初めて武と出会ったのは、小学二年生の時。武が転校生として来た日だった。
あの時、担任の先生に呼ばれて、緊張気味に教室に入ってきた武。
クラスのみんなは武を見た途端――
(すげー! 杉並にそっくりー!)
(実果留って、双子だったのー!?)
と、驚きの声をあげながら、物珍しそうに武に詰め寄ったんだよね。
そうなるのは無理もなかった。
私も、武も、お互いにそう思ったぐらいだから。
更に『佐倉武』と名前を聞いた時も、みんながどよめいたりして。
『たける』と『みかる』って、名前までもがリアル双子過ぎで。
すごく珍しい出来事に大興奮して、その日のうちに私と武はお互いの家に行って、それぞれの親にも紹介し合ったんだっけ。
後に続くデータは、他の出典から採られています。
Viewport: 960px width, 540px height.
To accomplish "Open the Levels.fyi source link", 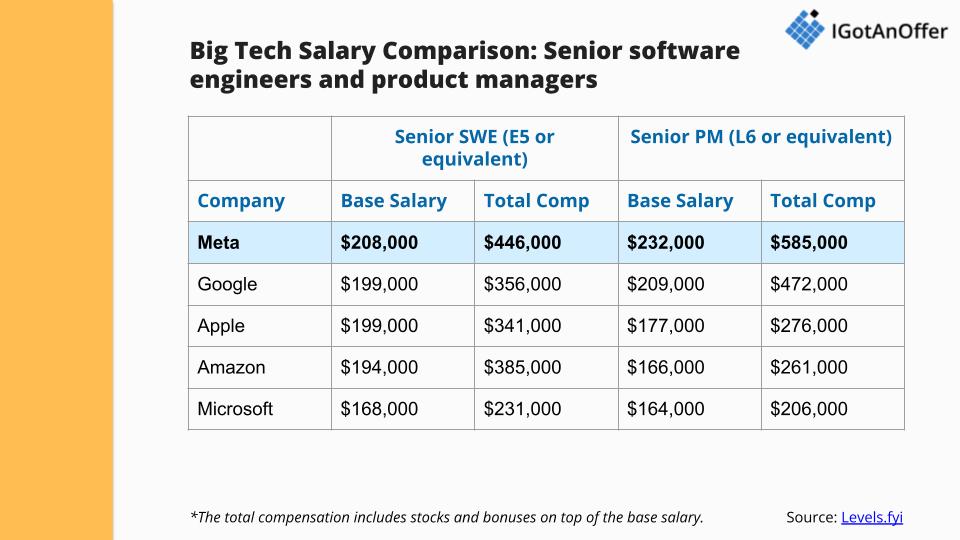I will tap(872, 517).
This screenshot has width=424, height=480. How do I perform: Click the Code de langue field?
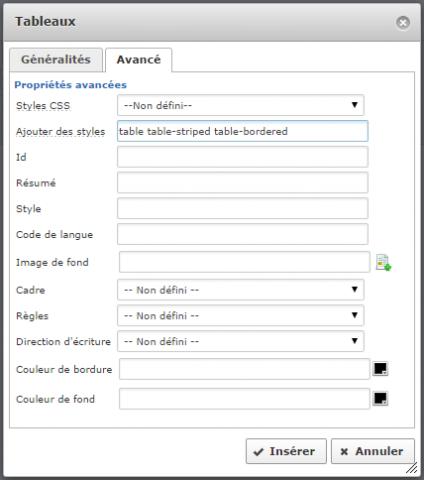coord(243,234)
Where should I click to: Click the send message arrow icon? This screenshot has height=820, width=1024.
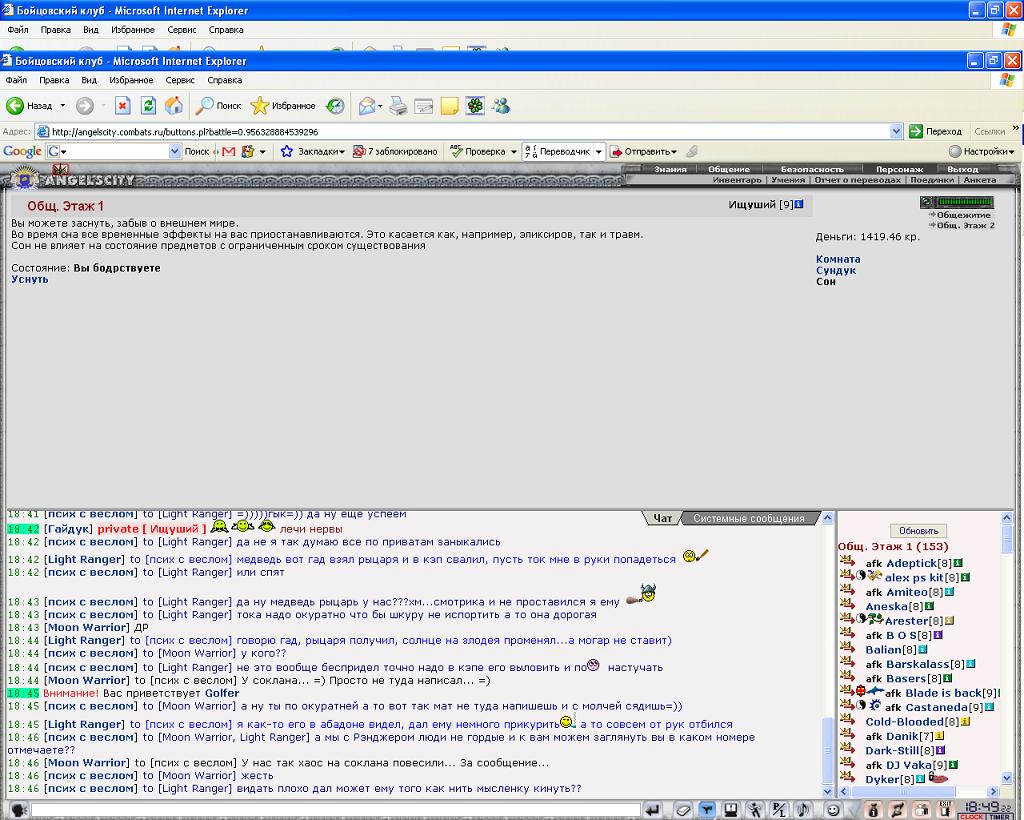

それからだった。私と武が『双子コンビ』と呼ばれるようになったのは……。
新しい、そのうえ運命的な友達に出会えた喜びは、ものすごく大きかった。
私と武は、本当の双子みたいに仲良く過ごしてきた。
ずっと友達だと思っていた。
けど……私に気持ちの変化が訪れたのは、小学五年生の時だった。